_Your instructions:_ Reproduce the material word for word, starting with the line that contains "element. This screenshot has width=2184, height=1232." and continuing through its last line.

(Entries on target coordinates)
===

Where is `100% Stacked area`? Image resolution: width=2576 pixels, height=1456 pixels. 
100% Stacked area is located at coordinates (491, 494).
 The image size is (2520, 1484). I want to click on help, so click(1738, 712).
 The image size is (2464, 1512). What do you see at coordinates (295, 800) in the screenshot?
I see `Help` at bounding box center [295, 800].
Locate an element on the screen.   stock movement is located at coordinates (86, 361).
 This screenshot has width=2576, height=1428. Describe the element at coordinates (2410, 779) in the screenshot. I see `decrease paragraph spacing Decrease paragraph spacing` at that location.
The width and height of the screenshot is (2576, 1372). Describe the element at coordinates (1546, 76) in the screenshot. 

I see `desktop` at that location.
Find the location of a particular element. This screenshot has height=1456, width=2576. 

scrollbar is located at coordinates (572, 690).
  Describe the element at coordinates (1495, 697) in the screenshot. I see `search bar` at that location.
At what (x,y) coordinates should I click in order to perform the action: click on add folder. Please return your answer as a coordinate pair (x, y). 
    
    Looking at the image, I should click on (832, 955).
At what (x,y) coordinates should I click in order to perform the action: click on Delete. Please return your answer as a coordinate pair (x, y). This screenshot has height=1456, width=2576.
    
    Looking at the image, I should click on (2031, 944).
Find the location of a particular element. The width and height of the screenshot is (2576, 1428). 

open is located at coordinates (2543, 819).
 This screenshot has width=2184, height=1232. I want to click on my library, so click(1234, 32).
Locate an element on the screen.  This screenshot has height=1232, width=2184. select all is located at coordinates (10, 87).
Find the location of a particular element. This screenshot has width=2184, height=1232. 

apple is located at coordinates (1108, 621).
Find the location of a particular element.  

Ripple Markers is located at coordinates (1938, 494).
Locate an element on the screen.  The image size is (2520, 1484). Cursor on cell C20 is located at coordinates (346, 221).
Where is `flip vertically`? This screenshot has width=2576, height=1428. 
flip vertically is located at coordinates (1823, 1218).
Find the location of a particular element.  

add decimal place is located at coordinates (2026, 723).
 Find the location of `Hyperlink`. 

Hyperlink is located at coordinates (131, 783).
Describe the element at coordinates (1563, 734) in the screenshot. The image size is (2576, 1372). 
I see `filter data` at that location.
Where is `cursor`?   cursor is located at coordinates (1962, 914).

===

_Written answer:_
Find the location of a particular element. This screenshot has width=2184, height=1232. 

apple is located at coordinates (1108, 621).
Find the location of a particular element.  

Ripple Markers is located at coordinates (1938, 494).
Locate an element on the screen.  The image size is (2520, 1484). Cursor on cell C20 is located at coordinates (346, 221).
Where is `flip vertically`? This screenshot has width=2576, height=1428. 
flip vertically is located at coordinates (1823, 1218).
Find the location of a particular element.  

add decimal place is located at coordinates (2026, 723).
 Find the location of `Hyperlink`. 

Hyperlink is located at coordinates (131, 783).
Describe the element at coordinates (1563, 734) in the screenshot. The image size is (2576, 1372). 
I see `filter data` at that location.
Where is `cursor`?   cursor is located at coordinates (1962, 914).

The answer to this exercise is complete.